EXERCISE: When the line containing "Instruction: Click the Create Route button" is reached, begin reproducing lines exactly and continue through the last line of the records below.

MATERIAL SUPPLIED:
= Beginning of Section =
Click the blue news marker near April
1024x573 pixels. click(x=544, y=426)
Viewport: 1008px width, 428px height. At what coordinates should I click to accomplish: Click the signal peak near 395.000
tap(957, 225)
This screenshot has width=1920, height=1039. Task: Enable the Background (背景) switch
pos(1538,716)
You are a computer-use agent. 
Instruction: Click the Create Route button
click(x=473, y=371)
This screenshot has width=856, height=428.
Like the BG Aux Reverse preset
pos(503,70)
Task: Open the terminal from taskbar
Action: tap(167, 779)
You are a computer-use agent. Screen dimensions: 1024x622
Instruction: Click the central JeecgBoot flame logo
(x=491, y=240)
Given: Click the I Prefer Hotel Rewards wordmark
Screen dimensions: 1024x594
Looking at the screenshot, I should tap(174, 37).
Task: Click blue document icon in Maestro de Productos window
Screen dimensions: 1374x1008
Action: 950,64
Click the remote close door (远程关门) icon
= End of Section =
RESULT FOR THIS TASK:
Instruction: Click the Create Route button
click(x=473, y=371)
This screenshot has width=856, height=428.
Like the BG Aux Reverse preset
pos(503,70)
Task: Open the terminal from taskbar
Action: tap(167, 779)
You are a computer-use agent. Screen dimensions: 1024x622
Instruction: Click the central JeecgBoot flame logo
(x=491, y=240)
Given: Click the I Prefer Hotel Rewards wordmark
Screen dimensions: 1024x594
Looking at the screenshot, I should tap(174, 37).
Task: Click blue document icon in Maestro de Productos window
Screen dimensions: 1374x1008
Action: 950,64
Click the remote close door (远程关门) icon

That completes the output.